- _WHAT THIS TASK INVOLVES_:
Please reproduce word for word the part of the ASUU and TETFUND passage below that opens with the words containing "The Zonal Coordinator" and closes with "University of Benin.".

The Zonal Coordinator of the Zone, which is made up of nine universities in Edo, Delta and Ondo states, Professor Monday Igbafen, stated this on Friday at a press conference held at the University of Benin.

Igbafen said that ASUU is not comfortable with the provisions of Section 59 (3) of the bill, which states that only 50 per cent of the development levy would be made available to TETFUND in 2025, while National Information Technology Development Agency, National Agency for Science and Engineering Infrastructure, and National Education Loan Fund will share the remaining percentage

He added, “The consequence of the section is that TETFUND will be 66 per cent in 2027, 2028, 2029 year of assessment and 0 per cent thereafter, especially from 2030.”

He said ASUU conceptualised TETFUND and brought it to the reputation it has attained today in terms of infrastructural transformation and intellectual development of universities in the country.

He added, “Since its formation, TETFUND has indisputably remained the cornerstone of the rapid transformation of tertiary institutions in terms of manpower, infrastructural and academic development.

“In fact, TETFUND impacts not only tertiary-level education but also secondary, down to kindergarten; it directly and/or indirectly supports the production of quality teachers and different categories of support staff in the entire educational system.

- _DATA EXCERPT_:
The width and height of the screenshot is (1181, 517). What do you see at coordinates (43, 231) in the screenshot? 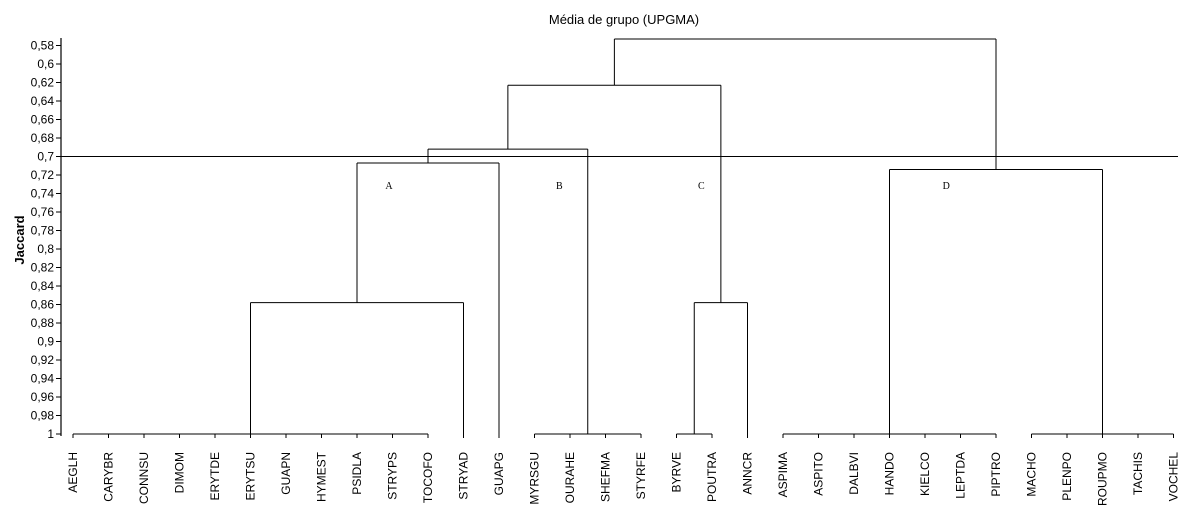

- _SOLUTION FOR THIS EXERCISE_:
The Zonal Coordinator of the Zone, which is made up of nine universities in Edo, Delta and Ondo states, Professor Monday Igbafen, stated this on Friday at a press conference held at the University of Benin.